Materials provided:
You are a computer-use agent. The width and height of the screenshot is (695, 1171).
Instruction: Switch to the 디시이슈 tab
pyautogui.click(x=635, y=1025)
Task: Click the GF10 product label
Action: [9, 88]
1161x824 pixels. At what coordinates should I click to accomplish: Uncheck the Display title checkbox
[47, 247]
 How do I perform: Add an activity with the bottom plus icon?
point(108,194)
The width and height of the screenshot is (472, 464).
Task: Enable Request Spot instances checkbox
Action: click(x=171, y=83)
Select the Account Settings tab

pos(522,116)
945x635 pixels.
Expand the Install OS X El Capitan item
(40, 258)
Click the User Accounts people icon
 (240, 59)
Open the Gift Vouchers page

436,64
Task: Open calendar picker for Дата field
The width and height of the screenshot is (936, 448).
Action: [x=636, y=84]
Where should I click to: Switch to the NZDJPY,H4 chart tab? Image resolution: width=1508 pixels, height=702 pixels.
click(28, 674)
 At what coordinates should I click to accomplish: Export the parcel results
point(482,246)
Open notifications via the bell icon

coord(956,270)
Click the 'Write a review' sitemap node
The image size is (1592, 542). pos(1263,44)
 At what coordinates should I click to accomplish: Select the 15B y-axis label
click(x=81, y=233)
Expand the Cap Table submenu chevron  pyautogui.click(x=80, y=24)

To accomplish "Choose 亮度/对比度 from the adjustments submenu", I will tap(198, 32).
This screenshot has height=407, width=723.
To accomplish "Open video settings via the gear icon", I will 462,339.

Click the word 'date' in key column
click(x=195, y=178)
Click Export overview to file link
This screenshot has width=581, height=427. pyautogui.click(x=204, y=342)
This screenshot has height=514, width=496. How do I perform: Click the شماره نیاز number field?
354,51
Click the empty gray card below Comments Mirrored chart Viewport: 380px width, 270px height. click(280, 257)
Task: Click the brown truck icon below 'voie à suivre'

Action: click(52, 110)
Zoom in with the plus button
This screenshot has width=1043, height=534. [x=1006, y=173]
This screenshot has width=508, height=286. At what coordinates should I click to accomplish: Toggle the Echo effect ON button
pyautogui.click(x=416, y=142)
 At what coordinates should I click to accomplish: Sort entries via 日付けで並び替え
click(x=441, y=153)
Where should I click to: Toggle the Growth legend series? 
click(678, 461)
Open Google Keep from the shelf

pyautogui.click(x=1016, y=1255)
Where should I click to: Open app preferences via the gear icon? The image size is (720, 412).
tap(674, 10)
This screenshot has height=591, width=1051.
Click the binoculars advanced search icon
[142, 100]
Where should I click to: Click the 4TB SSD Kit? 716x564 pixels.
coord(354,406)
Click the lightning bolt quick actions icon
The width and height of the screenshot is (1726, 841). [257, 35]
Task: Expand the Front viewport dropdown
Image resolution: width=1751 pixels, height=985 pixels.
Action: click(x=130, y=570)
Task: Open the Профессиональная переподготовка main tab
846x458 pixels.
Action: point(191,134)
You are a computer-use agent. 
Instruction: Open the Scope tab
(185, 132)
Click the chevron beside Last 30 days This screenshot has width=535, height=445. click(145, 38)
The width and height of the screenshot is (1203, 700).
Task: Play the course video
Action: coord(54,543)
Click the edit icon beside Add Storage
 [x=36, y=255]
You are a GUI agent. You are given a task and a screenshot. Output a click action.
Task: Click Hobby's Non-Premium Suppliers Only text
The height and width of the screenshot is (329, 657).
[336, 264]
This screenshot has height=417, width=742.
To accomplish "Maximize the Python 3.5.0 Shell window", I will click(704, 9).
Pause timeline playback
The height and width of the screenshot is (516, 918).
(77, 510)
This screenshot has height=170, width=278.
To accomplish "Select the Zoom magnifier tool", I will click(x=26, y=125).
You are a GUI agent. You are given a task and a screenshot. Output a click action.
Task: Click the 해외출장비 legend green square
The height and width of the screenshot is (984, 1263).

Your goal: Give the records above as a JSON list of strings, one string per line and no strings for blank lines.

Exercise solution:
[
  "You are a computer-use agent. The width and height of the screenshot is (695, 1171).",
  "Instruction: Switch to the 디시이슈 tab",
  "pyautogui.click(x=635, y=1025)",
  "Task: Click the GF10 product label",
  "Action: [9, 88]",
  "1161x824 pixels. At what coordinates should I click to accomplish: Uncheck the Display title checkbox",
  "[47, 247]",
  " How do I perform: Add an activity with the bottom plus icon?",
  "point(108,194)",
  "The width and height of the screenshot is (472, 464).",
  "Task: Enable Request Spot instances checkbox",
  "Action: click(x=171, y=83)",
  "Select the Account Settings tab",
  "pos(522,116)",
  "945x635 pixels.",
  "Expand the Install OS X El Capitan item",
  "(40, 258)",
  "Click the User Accounts people icon",
  " (240, 59)",
  "Open the Gift Vouchers page",
  "436,64",
  "Task: Open calendar picker for Дата field",
  "The width and height of the screenshot is (936, 448).",
  "Action: [x=636, y=84]",
  "Where should I click to: Switch to the NZDJPY,H4 chart tab? Image resolution: width=1508 pixels, height=702 pixels.",
  "click(28, 674)",
  " At what coordinates should I click to accomplish: Export the parcel results",
  "point(482,246)",
  "Open notifications via the bell icon",
  "coord(956,270)",
  "Click the 'Write a review' sitemap node",
  "The image size is (1592, 542). pos(1263,44)",
  " At what coordinates should I click to accomplish: Select the 15B y-axis label",
  "click(x=81, y=233)",
  "Expand the Cap Table submenu chevron  pyautogui.click(x=80, y=24)",
  "To accomplish \"Choose 亮度/对比度 from the adjustments submenu\", I will tap(198, 32).",
  "This screenshot has height=407, width=723.",
  "To accomplish \"Open video settings via the gear icon\", I will 462,339.",
  "Click the word 'date' in key column",
  "click(x=195, y=178)",
  "Click Export overview to file link",
  "This screenshot has width=581, height=427. pyautogui.click(x=204, y=342)",
  "This screenshot has height=514, width=496. How do I perform: Click the شماره نیاز number field?",
  "354,51",
  "Click the empty gray card below Comments Mirrored chart Viewport: 380px width, 270px height. click(280, 257)",
  "Task: Click the brown truck icon below 'voie à suivre'",
  "Action: click(52, 110)",
  "Zoom in with the plus button",
  "This screenshot has width=1043, height=534. [x=1006, y=173]",
  "This screenshot has width=508, height=286. At what coordinates should I click to accomplish: Toggle the Echo effect ON button",
  "pyautogui.click(x=416, y=142)",
  " At what coordinates should I click to accomplish: Sort entries via 日付けで並び替え",
  "click(x=441, y=153)",
  "Where should I click to: Toggle the Growth legend series? ",
  "click(678, 461)",
  "Open Google Keep from the shelf",
  "pyautogui.click(x=1016, y=1255)",
  "Where should I click to: Open app preferences via the gear icon? The image size is (720, 412).",
  "tap(674, 10)",
  "This screenshot has height=591, width=1051.",
  "Click the binoculars advanced search icon",
  "[142, 100]",
  "Where should I click to: Click the 4TB SSD Kit? 716x564 pixels.",
  "coord(354,406)",
  "Click the lightning bolt quick actions icon",
  "The width and height of the screenshot is (1726, 841). [257, 35]",
  "Task: Expand the Front viewport dropdown",
  "Image resolution: width=1751 pixels, height=985 pixels.",
  "Action: click(x=130, y=570)",
  "Task: Open the Профессиональная переподготовка main tab",
  "846x458 pixels.",
  "Action: point(191,134)",
  "You are a computer-use agent. ",
  "Instruction: Open the Scope tab",
  "(185, 132)",
  "Click the chevron beside Last 30 days This screenshot has width=535, height=445. click(145, 38)",
  "The width and height of the screenshot is (1203, 700).",
  "Task: Play the course video",
  "Action: coord(54,543)",
  "Click the edit icon beside Add Storage",
  " [x=36, y=255]",
  "You are a GUI agent. You are given a task and a screenshot. Output a click action.",
  "Task: Click Hobby's Non-Premium Suppliers Only text",
  "The height and width of the screenshot is (329, 657).",
  "[336, 264]",
  "This screenshot has height=417, width=742.",
  "To accomplish \"Maximize the Python 3.5.0 Shell window\", I will click(704, 9).",
  "Pause timeline playback",
  "The height and width of the screenshot is (516, 918).",
  "(77, 510)",
  "This screenshot has height=170, width=278.",
  "To accomplish \"Select the Zoom magnifier tool\", I will click(x=26, y=125).",
  "You are a GUI agent. You are given a task and a screenshot. Output a click action.",
  "Task: Click the 해외출장비 legend green square",
  "The height and width of the screenshot is (984, 1263)."
]